Americans are very attached to their electronic devices, especially their mobile phones.
So much so that nearly half of us — 48 percent — check our smartphones up to 25 times per day. Collectively, Americans look at their phones 8 billion times a day, according to Deloitte’s 5th Global Mobile Consumer Survey.
Some of us (17 percent) check our phones as soon as we wake up, while 43 percent look at their phone within five minutes.
Unsurprisingly, the heaviest mobile usage is among people between the ages of 18 and 24, who look at their phone 74 times a day. For 97 percent of those young people, phone usage starts within three hours of waking up in the morning.

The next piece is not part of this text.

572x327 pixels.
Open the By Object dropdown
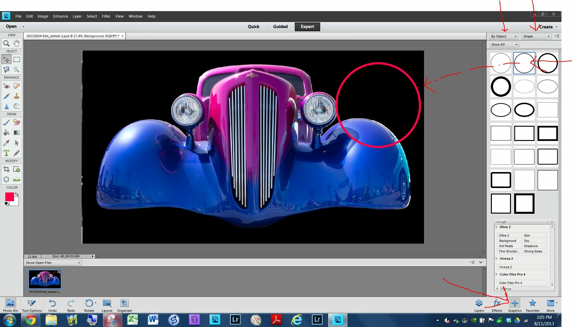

But America’s mobile phone obsession isn’t just limited to the youngest generations. Among people of all ages, half report checking their phones one last time about 15 minutes before going to sleep at night.

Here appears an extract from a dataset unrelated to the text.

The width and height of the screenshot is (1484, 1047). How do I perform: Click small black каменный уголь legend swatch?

Overall enthusiasm for electronic devices seems to be growing.
Smartphone ownership is up 9 percent while the number of people who own tablets increased 10 percent in 2015.
Seventy percent of Americans now own smartphones while more than half (51 percent) own tablets. Fourteen percent of people surveyed said they own wearable electronic devices.
Almost 1 in 10 Americans (9 percent) own all three devices.
Americans are also using their electronic devices while engaging in a number of other activities. They say they use their phone simultaneously at some point while out shopping (92 percent), talking to family and friends (87 percent), watching TV (87 percent) and while dining out (81 percent).
Using mobile devices to make in-store payments almost quadrupled, going from 5 percent in 2014 to 18 percent in 2015. However, more than one-third of Americans (36 percent) don’t see the point of using their mobile phones to make in-store payments.
While they aren’t excited about in-store payments, Americans do remain interested in the “next big thing”, such as self-driving “smart” cars.
They’re drawn by the possibility self-driving cars will eliminate the stress of driving, relieve the worry induced by getting directions and worrying about getting lost, and because smart cars would enable us to multitask while driving.
While Americans love their electronic devices, almost 1 in 3 worry about privacy issues. Thirty-one percent of people surveyed say they are concerned about their mobile activity being recorded or tracked.